IMPOSTA DI SOGGIORNO. GLI ALBERGHI NON RISPONDONO DEL MANCATO PAGAMENTO

Un orientamento giurisprudenziale che sta prendendo piede nella giurisprudenza amministrativa circa il fantomatico balzello denominato “imposta di soggiorno” farà piacere senz’alcun dubbio agli albergatori ma non alle amministrazioni comunali che non sanno più che pesci prendere per andare a rimpinguare le proprie casse. Giovanni D’Agata fondatore dello “Sportello dei Diritti”
A chiarire quelle che sono le decisioni dei TAR in merito è un interessante articolo del tributarista avv. Maurizio Villani (www.studiotributariovillani.it – e-mail avvocato@studiotributariovillani.it) che riportiamo integralmente e che chiarisce in maniera puntuale quali sono le conseguenze per gli albergatori, per gli ospiti che non pagano l’imposta in questione e per le amministrazioni comunali messe all’angolo dalle decisioni dei giudici amministrativi.
Giovanni D’AGATA

L’imposta di soggiorno è stata istituita dall’art. 4 del D.Lgs. n. 23 del 14 maggio 2011 (federalismo fiscale municipale) e prevede che i Comuni capoluoghi di Provincia possono istituire, con deliberazione del Consiglio Comunale, un’imposta di soggiorno a carico di coloro che alloggiano nelle strutture ricettive situate sul proprio territorio, da applicare, secondo criteri di gradualità in proporzione al prezzo, sino a 5 euro per notte di soggiorno.
Il relativo gettito è destinato a finanziare interventi in materia di turismo e, con regolamento comunale, è dettata la disciplina generale di attuazione dell’imposta di soggiorno.
Nella giurisprudenza amministrativa si sta profilando un orientamento tendente a ritenere legittima l’istituzione della suddetta imposta (TAR della Puglia – Sezione di Lecce – sentenza n. 748 del 2012 e TAR della Toscana – Sezione I – sentenza n. 1808 del 2011). Da ultimo, è stato deciso che la suddetta imposta non lede i principi costituzionali dell’imposizione fiscale.
Si presume che il cliente di una struttura ricettizia sia in grado di pagarla, poiché la suddetta imposta (di importo contenuto) non può considerarsi evento discorsivo della libera concorrenza.

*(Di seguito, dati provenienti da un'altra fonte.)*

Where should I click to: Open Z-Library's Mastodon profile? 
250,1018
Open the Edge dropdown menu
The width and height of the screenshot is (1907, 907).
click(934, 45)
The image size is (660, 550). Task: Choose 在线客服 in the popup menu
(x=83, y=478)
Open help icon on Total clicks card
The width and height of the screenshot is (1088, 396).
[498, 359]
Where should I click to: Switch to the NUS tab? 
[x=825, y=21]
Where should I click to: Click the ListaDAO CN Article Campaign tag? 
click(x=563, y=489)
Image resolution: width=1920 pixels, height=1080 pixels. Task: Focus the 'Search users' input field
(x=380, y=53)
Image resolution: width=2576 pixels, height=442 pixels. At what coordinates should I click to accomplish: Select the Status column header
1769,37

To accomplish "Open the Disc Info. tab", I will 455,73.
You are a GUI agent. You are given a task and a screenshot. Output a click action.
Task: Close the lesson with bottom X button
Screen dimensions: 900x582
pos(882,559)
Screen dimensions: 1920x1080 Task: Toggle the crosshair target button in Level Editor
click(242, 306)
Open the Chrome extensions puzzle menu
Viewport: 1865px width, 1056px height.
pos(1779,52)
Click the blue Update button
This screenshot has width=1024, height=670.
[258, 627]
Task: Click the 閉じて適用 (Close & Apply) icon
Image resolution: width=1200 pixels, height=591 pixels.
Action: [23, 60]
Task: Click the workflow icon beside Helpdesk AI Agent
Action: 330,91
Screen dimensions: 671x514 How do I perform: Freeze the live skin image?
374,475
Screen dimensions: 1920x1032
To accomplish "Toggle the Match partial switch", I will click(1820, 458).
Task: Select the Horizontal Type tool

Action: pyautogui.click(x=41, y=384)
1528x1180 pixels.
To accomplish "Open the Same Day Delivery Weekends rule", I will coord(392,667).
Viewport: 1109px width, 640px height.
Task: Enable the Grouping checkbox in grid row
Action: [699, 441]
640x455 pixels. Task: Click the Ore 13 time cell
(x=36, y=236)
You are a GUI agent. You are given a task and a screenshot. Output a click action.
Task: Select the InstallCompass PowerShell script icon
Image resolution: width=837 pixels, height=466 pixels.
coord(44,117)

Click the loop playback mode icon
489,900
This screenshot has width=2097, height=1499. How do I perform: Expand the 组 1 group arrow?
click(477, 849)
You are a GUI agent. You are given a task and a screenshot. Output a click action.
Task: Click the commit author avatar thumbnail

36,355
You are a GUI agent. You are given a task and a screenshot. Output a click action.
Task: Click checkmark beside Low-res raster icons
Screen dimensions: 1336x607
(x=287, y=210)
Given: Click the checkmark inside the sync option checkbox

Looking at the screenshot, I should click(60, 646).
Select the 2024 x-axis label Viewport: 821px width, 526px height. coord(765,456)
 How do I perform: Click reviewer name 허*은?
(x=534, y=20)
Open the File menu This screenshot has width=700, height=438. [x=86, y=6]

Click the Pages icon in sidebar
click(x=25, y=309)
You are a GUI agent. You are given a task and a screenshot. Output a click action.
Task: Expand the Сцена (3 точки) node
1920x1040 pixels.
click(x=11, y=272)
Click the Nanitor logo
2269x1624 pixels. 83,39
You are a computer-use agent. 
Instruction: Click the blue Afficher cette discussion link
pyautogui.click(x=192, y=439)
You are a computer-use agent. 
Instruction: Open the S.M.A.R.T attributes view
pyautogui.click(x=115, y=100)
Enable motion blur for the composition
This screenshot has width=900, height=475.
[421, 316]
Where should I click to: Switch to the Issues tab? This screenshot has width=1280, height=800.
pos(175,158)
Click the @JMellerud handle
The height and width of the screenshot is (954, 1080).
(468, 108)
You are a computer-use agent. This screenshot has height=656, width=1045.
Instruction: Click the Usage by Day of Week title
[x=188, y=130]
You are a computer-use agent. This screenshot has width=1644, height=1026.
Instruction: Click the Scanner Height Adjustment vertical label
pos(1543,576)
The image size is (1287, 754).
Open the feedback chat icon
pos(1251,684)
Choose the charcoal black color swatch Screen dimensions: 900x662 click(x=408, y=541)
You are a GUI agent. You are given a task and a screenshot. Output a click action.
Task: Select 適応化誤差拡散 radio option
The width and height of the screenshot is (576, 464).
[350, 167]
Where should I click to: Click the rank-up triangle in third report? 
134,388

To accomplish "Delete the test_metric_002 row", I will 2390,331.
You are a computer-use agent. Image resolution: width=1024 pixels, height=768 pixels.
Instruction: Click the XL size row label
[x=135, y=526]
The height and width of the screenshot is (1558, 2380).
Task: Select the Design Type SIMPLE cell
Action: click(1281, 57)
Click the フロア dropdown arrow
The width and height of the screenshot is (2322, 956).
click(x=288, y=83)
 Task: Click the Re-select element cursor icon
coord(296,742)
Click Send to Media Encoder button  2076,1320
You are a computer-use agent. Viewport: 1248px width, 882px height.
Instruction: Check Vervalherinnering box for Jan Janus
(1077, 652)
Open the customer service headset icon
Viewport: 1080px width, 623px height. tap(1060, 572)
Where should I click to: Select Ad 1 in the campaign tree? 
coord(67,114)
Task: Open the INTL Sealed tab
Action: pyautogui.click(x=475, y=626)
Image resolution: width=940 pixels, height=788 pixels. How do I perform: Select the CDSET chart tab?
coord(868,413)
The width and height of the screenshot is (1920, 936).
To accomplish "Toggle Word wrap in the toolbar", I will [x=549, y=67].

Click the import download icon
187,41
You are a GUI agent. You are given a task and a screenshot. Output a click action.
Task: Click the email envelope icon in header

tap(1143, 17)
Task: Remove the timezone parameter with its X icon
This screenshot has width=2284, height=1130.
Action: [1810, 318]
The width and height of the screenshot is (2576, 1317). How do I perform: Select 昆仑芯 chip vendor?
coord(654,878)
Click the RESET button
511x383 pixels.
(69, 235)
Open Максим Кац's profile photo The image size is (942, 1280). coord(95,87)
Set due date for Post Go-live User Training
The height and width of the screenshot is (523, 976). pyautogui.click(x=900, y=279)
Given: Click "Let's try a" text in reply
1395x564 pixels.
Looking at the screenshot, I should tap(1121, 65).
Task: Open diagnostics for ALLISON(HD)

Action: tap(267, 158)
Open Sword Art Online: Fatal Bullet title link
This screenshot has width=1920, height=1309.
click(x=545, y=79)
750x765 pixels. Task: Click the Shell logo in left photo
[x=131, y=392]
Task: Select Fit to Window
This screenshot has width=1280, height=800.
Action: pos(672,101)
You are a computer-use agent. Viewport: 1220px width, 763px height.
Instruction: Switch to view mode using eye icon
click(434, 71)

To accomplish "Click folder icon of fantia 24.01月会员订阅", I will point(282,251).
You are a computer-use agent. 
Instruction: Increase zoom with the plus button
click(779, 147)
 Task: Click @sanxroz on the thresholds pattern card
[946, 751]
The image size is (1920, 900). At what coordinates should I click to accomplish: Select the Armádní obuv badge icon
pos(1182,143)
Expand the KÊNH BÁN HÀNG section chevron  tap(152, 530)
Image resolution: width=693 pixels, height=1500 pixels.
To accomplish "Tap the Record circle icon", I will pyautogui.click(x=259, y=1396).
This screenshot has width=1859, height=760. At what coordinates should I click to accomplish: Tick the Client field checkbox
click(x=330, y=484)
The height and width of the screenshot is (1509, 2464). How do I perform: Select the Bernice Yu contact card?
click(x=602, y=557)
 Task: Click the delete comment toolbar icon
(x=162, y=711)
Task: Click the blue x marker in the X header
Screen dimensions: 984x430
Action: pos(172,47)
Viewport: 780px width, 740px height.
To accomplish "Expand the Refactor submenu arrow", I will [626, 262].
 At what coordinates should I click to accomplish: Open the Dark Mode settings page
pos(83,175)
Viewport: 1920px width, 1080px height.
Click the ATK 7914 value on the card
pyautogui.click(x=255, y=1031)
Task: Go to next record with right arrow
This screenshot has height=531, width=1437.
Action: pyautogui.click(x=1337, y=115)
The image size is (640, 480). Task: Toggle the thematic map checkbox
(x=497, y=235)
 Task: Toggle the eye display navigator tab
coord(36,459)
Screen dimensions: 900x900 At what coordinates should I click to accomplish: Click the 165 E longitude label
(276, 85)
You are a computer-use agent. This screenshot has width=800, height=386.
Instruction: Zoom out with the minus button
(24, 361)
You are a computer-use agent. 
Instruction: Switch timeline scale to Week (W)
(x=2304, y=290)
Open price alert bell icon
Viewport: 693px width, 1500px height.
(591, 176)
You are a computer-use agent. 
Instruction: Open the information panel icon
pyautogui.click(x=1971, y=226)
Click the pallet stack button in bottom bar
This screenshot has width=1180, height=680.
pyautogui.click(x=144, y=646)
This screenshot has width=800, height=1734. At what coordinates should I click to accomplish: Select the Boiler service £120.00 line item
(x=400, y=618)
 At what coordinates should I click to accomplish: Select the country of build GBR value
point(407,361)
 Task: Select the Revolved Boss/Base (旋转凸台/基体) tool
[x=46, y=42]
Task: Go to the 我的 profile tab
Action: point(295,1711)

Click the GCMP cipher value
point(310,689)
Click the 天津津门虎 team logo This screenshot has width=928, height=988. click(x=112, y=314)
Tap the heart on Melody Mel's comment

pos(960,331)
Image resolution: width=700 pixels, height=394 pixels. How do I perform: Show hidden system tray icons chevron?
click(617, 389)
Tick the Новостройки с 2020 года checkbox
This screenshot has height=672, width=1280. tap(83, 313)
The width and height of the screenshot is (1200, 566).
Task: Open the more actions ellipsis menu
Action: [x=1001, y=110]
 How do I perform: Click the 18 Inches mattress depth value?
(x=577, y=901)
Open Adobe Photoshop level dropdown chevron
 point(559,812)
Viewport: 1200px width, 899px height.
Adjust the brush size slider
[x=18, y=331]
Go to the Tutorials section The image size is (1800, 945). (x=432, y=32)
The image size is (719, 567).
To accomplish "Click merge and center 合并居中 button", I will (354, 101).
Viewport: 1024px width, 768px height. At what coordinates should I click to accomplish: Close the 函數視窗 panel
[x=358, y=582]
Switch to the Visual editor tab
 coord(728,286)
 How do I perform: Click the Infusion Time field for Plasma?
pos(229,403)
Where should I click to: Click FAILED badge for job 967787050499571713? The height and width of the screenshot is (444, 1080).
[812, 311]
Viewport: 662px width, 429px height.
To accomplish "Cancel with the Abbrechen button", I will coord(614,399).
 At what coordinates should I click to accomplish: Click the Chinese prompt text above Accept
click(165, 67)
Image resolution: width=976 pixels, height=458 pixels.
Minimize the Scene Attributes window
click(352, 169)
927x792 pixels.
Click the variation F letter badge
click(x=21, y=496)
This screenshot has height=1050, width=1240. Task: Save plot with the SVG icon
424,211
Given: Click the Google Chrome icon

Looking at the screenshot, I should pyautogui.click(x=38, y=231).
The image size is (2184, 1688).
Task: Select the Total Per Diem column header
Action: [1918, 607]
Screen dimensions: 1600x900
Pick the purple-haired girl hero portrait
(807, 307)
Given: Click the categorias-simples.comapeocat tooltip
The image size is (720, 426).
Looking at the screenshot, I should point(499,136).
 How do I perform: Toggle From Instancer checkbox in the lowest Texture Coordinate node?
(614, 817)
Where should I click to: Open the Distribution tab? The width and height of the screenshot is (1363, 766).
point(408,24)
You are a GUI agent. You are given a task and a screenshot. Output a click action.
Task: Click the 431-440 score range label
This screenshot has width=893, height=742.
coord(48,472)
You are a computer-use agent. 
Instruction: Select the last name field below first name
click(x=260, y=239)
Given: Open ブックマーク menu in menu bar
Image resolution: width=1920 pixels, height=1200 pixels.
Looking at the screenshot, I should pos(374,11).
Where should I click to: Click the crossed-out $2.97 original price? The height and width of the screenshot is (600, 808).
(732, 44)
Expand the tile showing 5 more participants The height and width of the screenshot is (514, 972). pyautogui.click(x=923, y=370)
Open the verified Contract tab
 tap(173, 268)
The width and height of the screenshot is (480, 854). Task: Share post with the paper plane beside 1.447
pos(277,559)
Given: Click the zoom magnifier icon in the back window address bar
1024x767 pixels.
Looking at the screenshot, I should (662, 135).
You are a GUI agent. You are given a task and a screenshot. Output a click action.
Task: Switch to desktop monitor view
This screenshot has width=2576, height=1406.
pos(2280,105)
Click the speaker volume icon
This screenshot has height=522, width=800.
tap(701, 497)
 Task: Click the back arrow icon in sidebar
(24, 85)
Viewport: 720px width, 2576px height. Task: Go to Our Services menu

A tal proposito, però, è da precisare che il gestore dell’albergo (o di altre strutture ricettizie) non è da considerare né sostituto di imposta né soggetto passivo; egli, infatti, riscuote il tributo non per un interesse proprio, connesso ad un possibile guadagno ricavabile dall’attività di riscossione, ma quale titolare della struttura senza poterne ricavare un beneficio economico.
Di conseguenza, per l’eventuale mancato pagamento dell’imposta dovrà essere sanzionato solo il cliente, cioè il vero soggetto passivo dell’imposta (in tal senso, si è correttamente pronunciato il TAR del Veneto – Sezione III – con la sentenza 653 del 10 maggio 2012 e con la sentenza n. 1165 del 21 agosto 2012).
Secondo i giudici amministrativi, correttamente il gestore delle strutture ricettizie non assume in proprio l’obbligazione tributaria, in quanto l’imposta di soggiorno deve essere versata al Comune nel solo caso in cui le somme gli siano effettivamente corrisposte da parte dell’ospite alloggiato.
Non gli può, invece, essere riconosciuto il ruolo di sostituto o responsabile di imposta, qualifica che l’art. 64 del D.P.R. n. 600/73 attribuisce a determinati soggetti per la riscossione dei tributi erariali (per esempio, i notai).

Per quanto riguarda gli importi non corrisposti dagli ospiti il Comune dovrà rivalersi esclusivamente nei loro confronti, sulla base delle dichiarazioni delle strutture ricettive; un’attività di recupero non solo antieconomica per gli importi irrisori ma anche impossibile da effettuare ai sensi dell’art. 3, comma 10, del D.L. n. 16/2012 (convertito nella Legge n. 44/2012), che dal 1° luglio 2012 non consente di accertare e riscuotere crediti relativi a tributi locali inferiori a 30 euro.
In definitiva, in base a quanto disposto dall’art. 4 citato, unico soggetto passivo dell’imposta è colui che pernotta nelle strutture ricettive e nessuna responsabilità fiscale ricade sugli albergatori.